Please find the line that holds "Given: Switch to the Console tab" below and reproduce it, along with every line after it through the end, exactly and without pictures.
RECORDS TO USE below:
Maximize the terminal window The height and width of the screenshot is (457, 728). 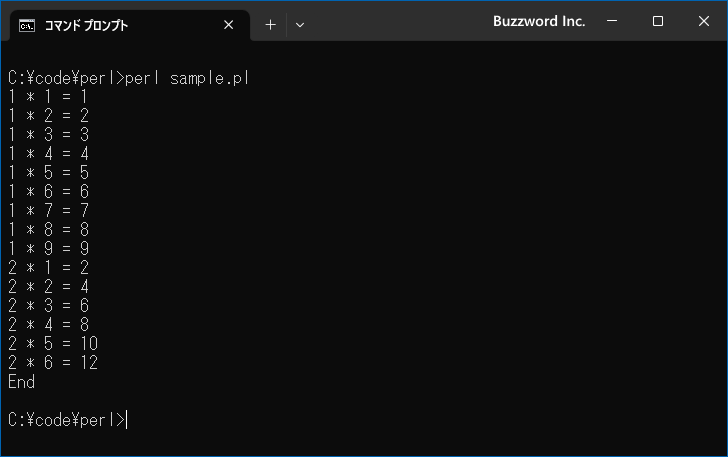[658, 21]
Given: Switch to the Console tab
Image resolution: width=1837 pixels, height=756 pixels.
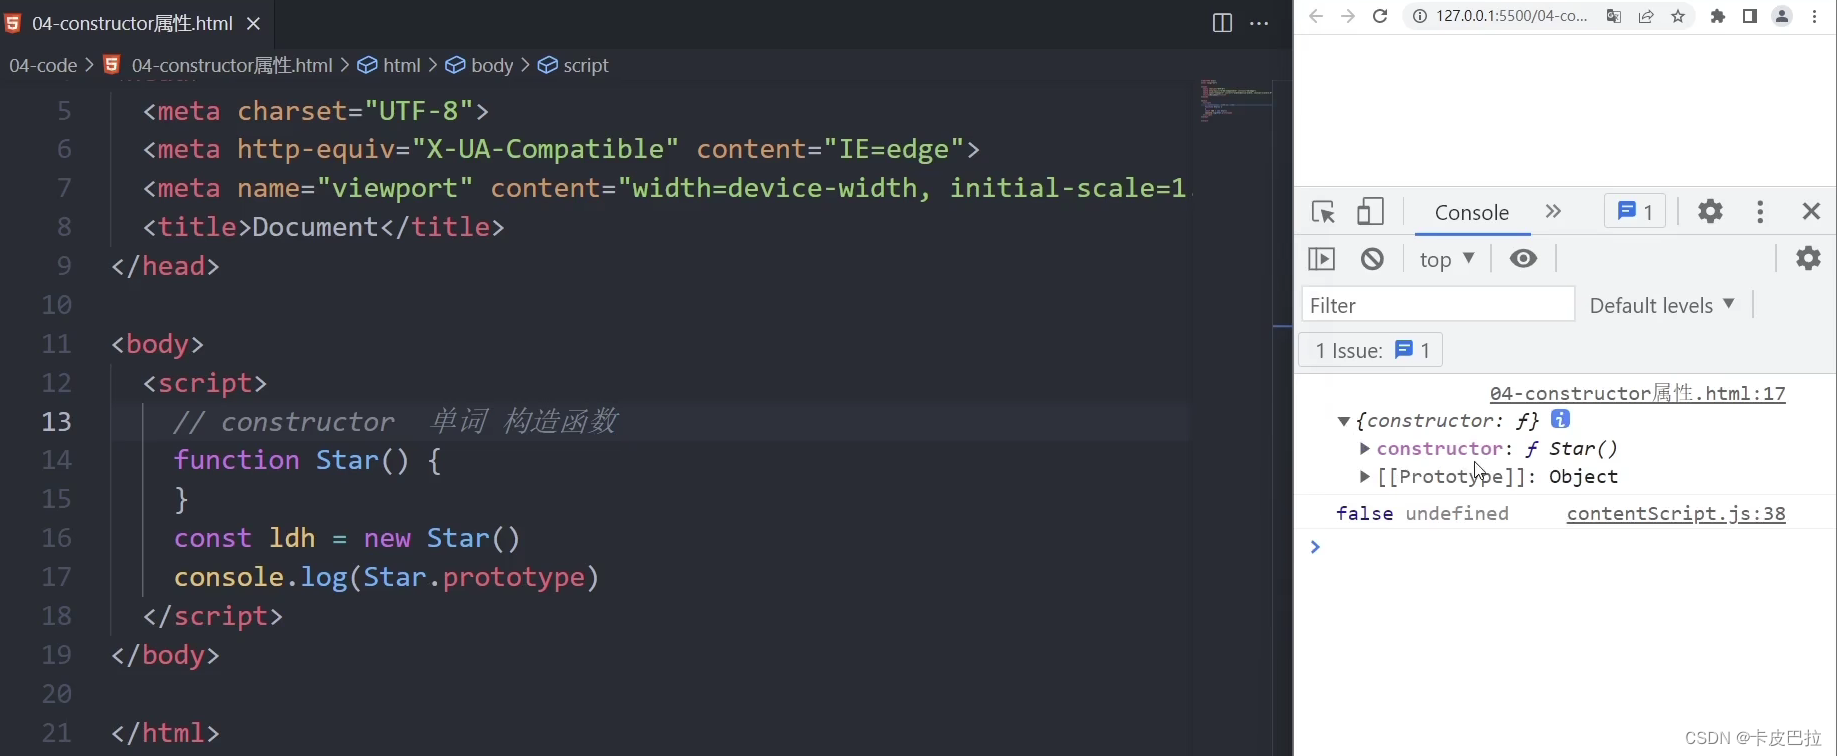Looking at the screenshot, I should tap(1471, 212).
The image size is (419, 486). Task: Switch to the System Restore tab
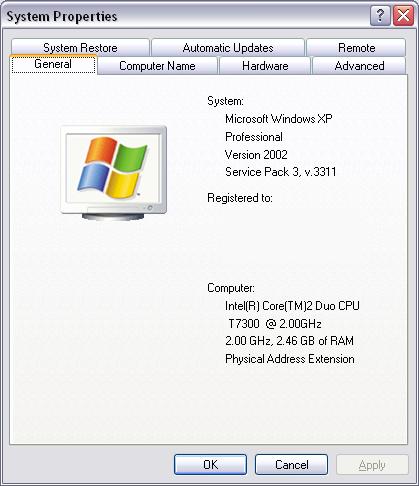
End of RECORDS TO USE.
> [EXPECTED ANSWER]:
Given: Switch to the Console tab
Image resolution: width=1837 pixels, height=756 pixels.
Looking at the screenshot, I should tap(1471, 212).
The image size is (419, 486). Task: Switch to the System Restore tab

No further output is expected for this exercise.